• _READING TEXT_

BEGIN

Oros claims to have the warmest parka using their aerogel insulation at about half the price of down. Is it a game changer? Try it and let me know. $350

Aerogels

We’re at the beginning of a new era in insulation. I hope aerogels put a lot of Hungarian goose farmers out of business. We could see smart designs that are easy to adjust for the temperature, giving them wider range, and eventually they may automatically adjust (I have ideas on this in case anyone is interested). We may need to learn how to design aerogel garments for performance, fit, washability, and longevity. They have already been through one design cycle and turned decidedly urban for the current lineup.

While aerogels may be the next big thing, Oros is not the next big company. While researching this piece I found them and ordered their mittens. The mittens came within a few days. The unboxing was one of the biggest unboxing disappointments I’ve ever had! I put my hand in, only to discover that they put fabric dividers between the fingers. That’s going to be colder! Why would they do that? And the large size wasn’t that large. I was determined to return them, because I could tell they were going to be too cold.

So I emailed them every day for three days and got no response. I tweeted at them for two days and got nothing. On the fifth day, I called and they said they were very sorry they never saw my email messages. They said I could only return the mittens if they were in new-with-tags condition. They claimed that the fabric separators help keep fingers warmer. I said I don’t mind trying, but you need to give me an unconditional satisfaction guarantee. I’ll take them skiing for two weeks and return them if they are colder than my down mittens. They said no, they can’t do that.

END

• _SUPPLIED INFORMATION_
BEGIN

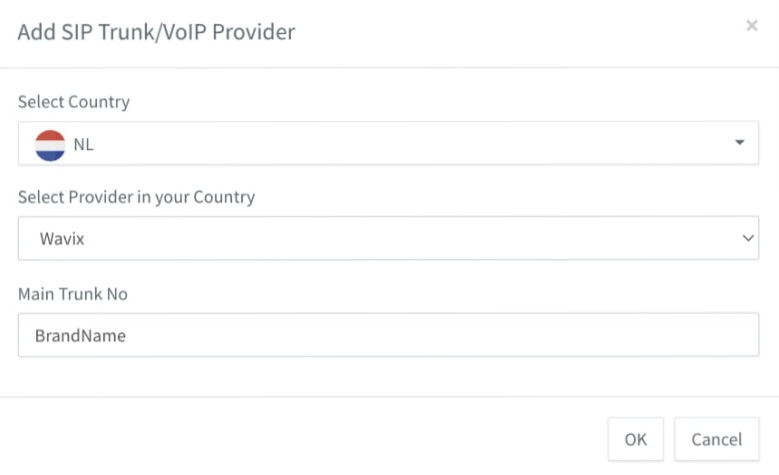Click the empty middle of provider selector
Screen dimensions: 779x475
400,238
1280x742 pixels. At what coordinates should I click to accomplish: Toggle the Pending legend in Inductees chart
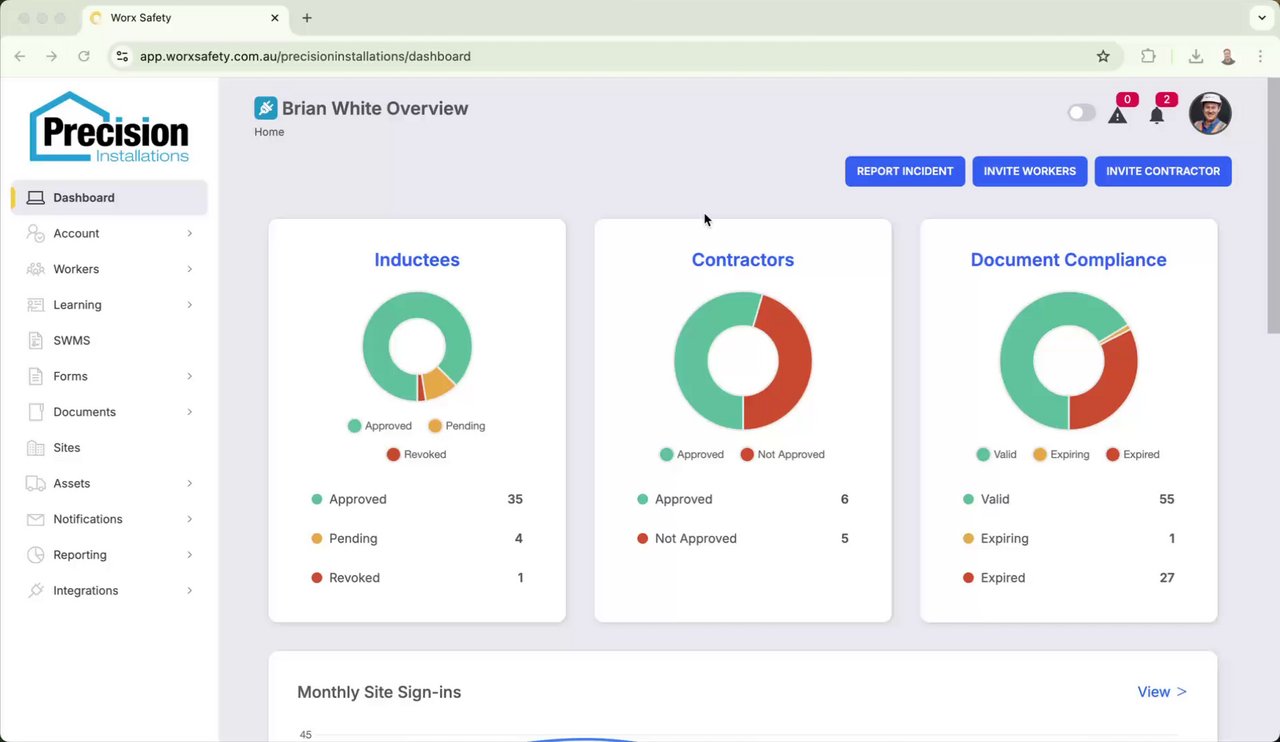click(456, 426)
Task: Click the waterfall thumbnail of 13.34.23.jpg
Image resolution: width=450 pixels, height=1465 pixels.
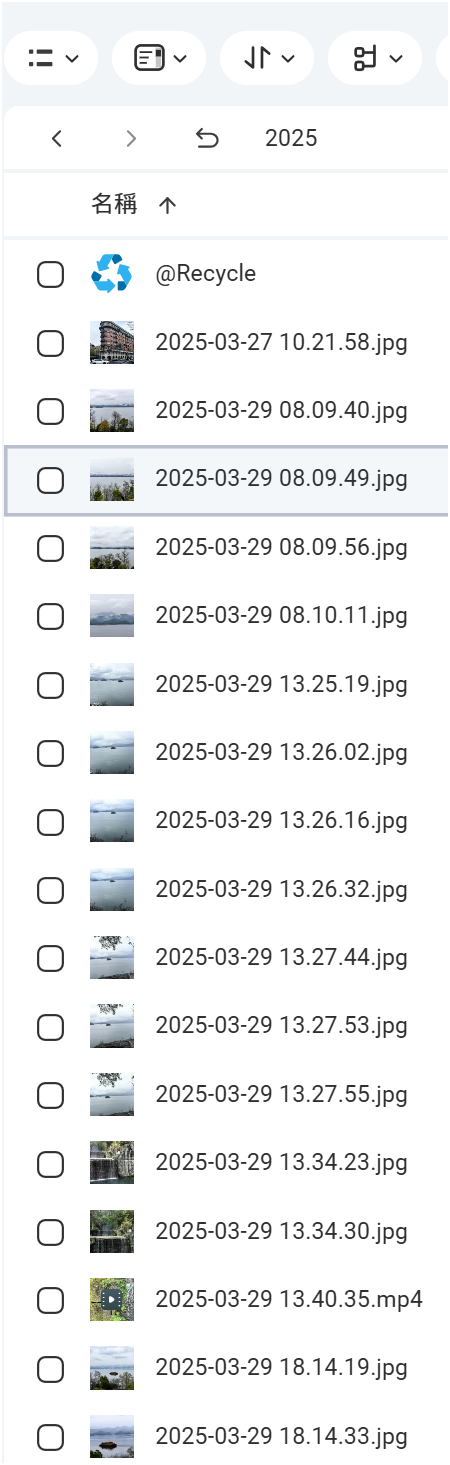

END

Output the passage of the aerogel insulation text from "Oros claims to" to "the current lineup.", word for word.

Oros claims to have the warmest parka using their aerogel insulation at about half the price of down. Is it a game changer? Try it and let me know. $350

Aerogels

We’re at the beginning of a new era in insulation. I hope aerogels put a lot of Hungarian goose farmers out of business. We could see smart designs that are easy to adjust for the temperature, giving them wider range, and eventually they may automatically adjust (I have ideas on this in case anyone is interested). We may need to learn how to design aerogel garments for performance, fit, washability, and longevity. They have already been through one design cycle and turned decidedly urban for the current lineup.